I didn’t write Fever Pitch. Nick Hornby did. It’s rather good actually. Not as good as About A Boy (‘are we having duck?’) but a decent read. I recommend it. What I’m trying to say is that meandering pieces about the beautiful game aren’t my thing. In fact, I’m not that keen on football at all.
Even when you could watch it on Grandstand on a Saturday afternoon, I don’t remember professional football being a huge part of family life. I learnt all the words to the Anfield Rap in 1988, in an effort to impress one of my siblings, and we occasionally played football in the garden (jumpers for goalposts and all that) but I was always in goal.
I dabbled with it a bit more in my teens, like most kids do, to fit in with the crowd. For a while I had quite a lot of Leicester City branded clothing, and, when Walkers were still their shirt sponsor, spent several notable years dressed as a packet of cheese and onion crisps.
But the fact that England have just delivered their worst performance in a World Cup finals since 1958 holds no particular emotional significance for me. I’d struggle to name anyone much in the squad, in fact. Even the goalie, although I recognise him from the Head and Shoulders advert.
I don’t particularly like what football does to the people of this country either. Normally rational, decent friends of mine start getting quite sweary on Facebook, and it becomes very difficult to establish which pubs are showing the matches, and which are hosting BNP meetings (are we meant to call them ‘Britain First’ now? I’ve lost track).
But I join in, in a light-hearted fashion, feigning some sort of interest and participating in the sweepstake at work (admittedly I drew Brazil this year, which suddenly made it considerably more enjoyable). I do this, because England’s semi-final loss against West Germany in Italia ’90 was one of the formative moments of my childhood.
For a start, the England team that year had a great song. As we’ve already established (see: ‘Anfield Rap‘), I was a sucker for a good song. World In Motion remains, in my view, the best football song of all time (I mean, I like Three Lions, but it hasn’t got ‘Arrividerci’ in it).
It also had a great mascot. (Exhibit A). The mascot was basically a load of Tetris bricks with a football for a head. I was, at the time, desperate to own a Gameboy. I was hooked. (I have also literally JUST realised these bricks formed the component parts of the Italian flag.
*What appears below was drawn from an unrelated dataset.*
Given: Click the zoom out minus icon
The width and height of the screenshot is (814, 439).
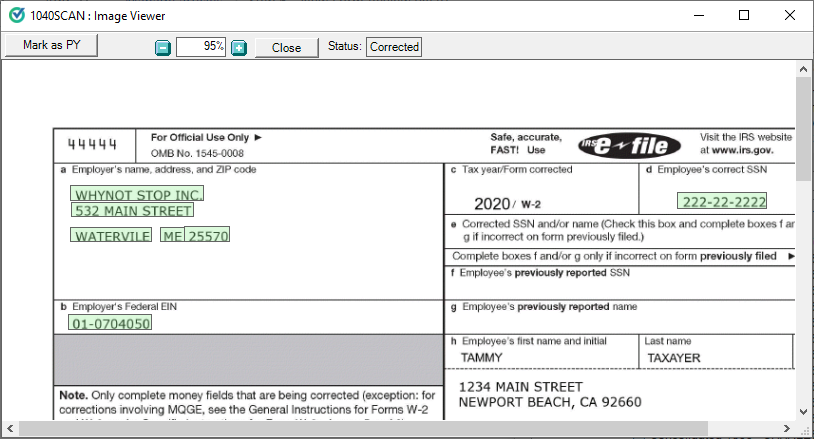Looking at the screenshot, I should coord(163,48).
Oh the shame).
To tell you the truth, I can remember nothing of the group stages. Wikipedia tells me that England topped the group with one win (against Egypt) and two draws (Ireland and the Netherlands), so I imagine things weren’t looking hopeful. Apparently it took extra time to get past Belgium with a one-nil win in the last sixteen, so maybe the rose tinted glasses through which I see this tournament have much to do with the fact that I didn’t actually watch any of it until the quarter final against Cameroon.
I say ‘watched it’. I didn’t, in fact, watch the quarter final. Mum and dad had chosen the day of England’s world cup quarter final to go and visit some family friends who lived about a 90 minute drive away in Surrey. As an nine year old, I remember thinking it odd that my normally sociable older brothers, then 17 and 19, didn’t come with us. As we got in the car to come home, dad put the radio on, and I realised why…
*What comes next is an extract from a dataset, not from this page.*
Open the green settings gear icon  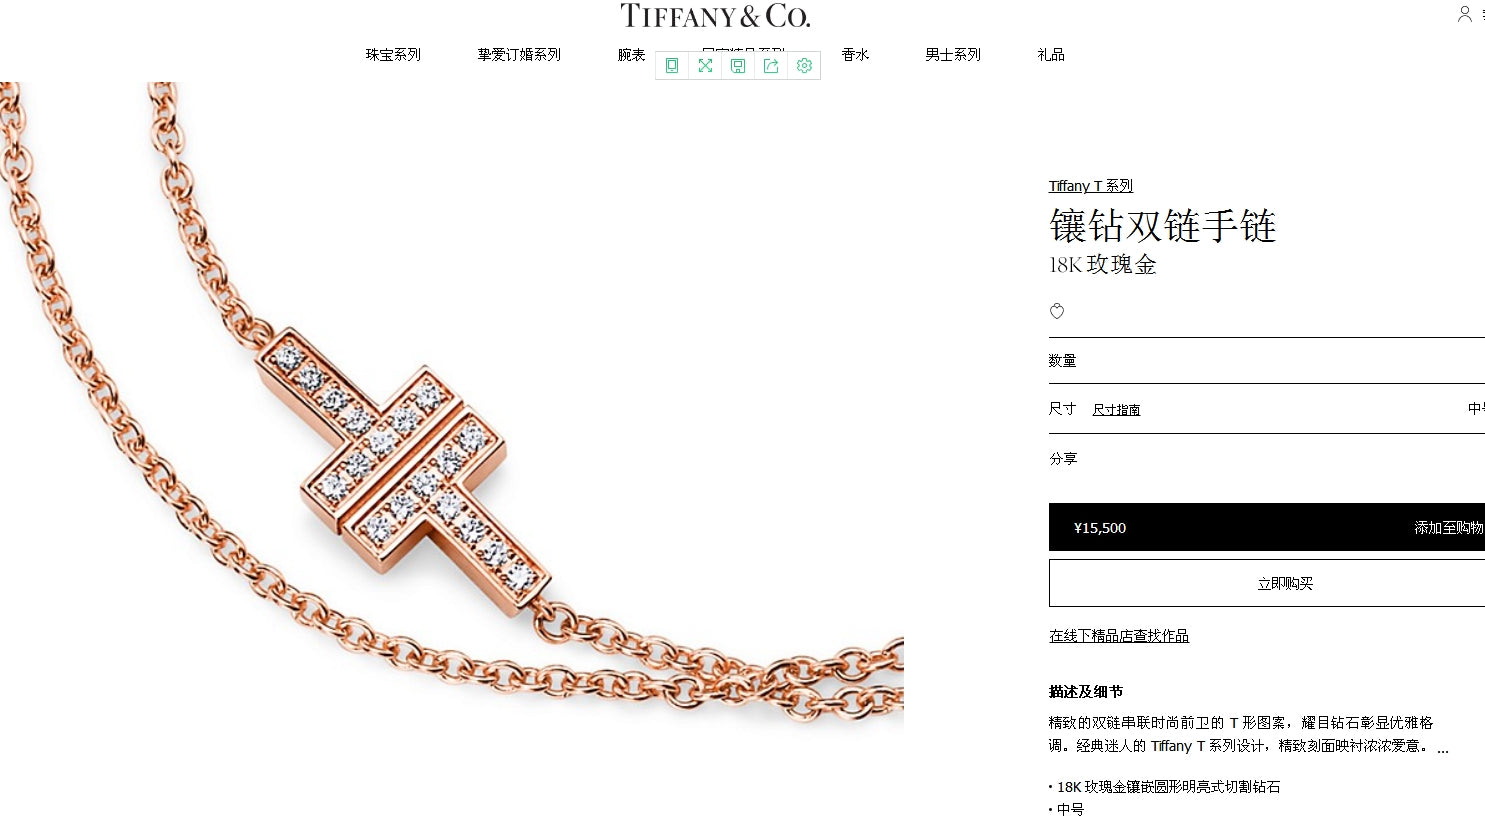pyautogui.click(x=804, y=66)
There’s a quote in the film, The History Boys, that I’m rather fond of. Daykin is talking to Mr Irwin about moments when history ‘rattles over the points’ – and small, seemingly insignificant factors from the past turn out to have had massive impact on the present (‘If Halifax had had better teeth, we might’ve lost the war’). England’s game against Cameroon went to extra time, and I might’ve made it back to watch my hero Lineker’s penalty put England through to a World Cup semi-final for the first (and so far only) time in my life, had we not had to stop on the way home so I could be car-sick into a window cleaner’s bucket outside the Happy Eater at Broadbridge Heath.
And so that semi-final, that pivotal moment, that game which taught me so much about hope, and disappointment, was the first and only game of the entire tournament that I saw live.
I could recount every moment of that game. Tell you about the flag I made, about how many times I replayed West Germany’s first goal in my head, about how much I loved Gary Lineker when he scored that equaliser in the 80th minute. But all you really need to know is that after extra time and penalties, when not even the genius that was Peter Shilton could save us, I went to the downstairs toilet, locked the door, and cried my eyes out.
At that moment, I needed to be alone. Because in a house full of people, I was the only one who had really thought we were going to do it. I was too young to be cynical. Hadn’t yet learned to expect disappointment. I had hope. Real hope. With a tinge of expectation. Based on nothing more scientific than childish optimism and a cheesy song by New Order.
So yes, England have finished the group stage with one point. Yes, they were rubbish. But if you’ve got small people in your life, remember that learning to deal with disappointment is nowhere near as important as learning the value of hope.
Chin up. It’s only four years to the next one.